About this exercise:
A verbatim reproduction of the lines below, from the line containing "Task: Click the Move To dropdown arrow" through the line containing "This screenshot has width=1568, height=547.", both ends included, is the whole required output.

Data extract:
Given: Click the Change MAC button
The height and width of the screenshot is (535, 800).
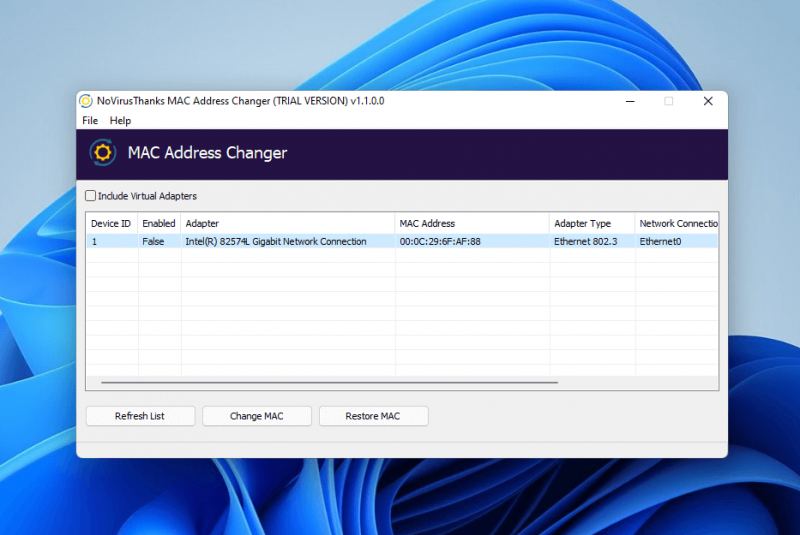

==

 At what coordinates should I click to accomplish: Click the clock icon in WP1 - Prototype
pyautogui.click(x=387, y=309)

...

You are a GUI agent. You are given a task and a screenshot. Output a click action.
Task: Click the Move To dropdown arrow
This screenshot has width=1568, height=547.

Exercise answer:
Task: Click the Move To dropdown arrow
This screenshot has width=1568, height=547.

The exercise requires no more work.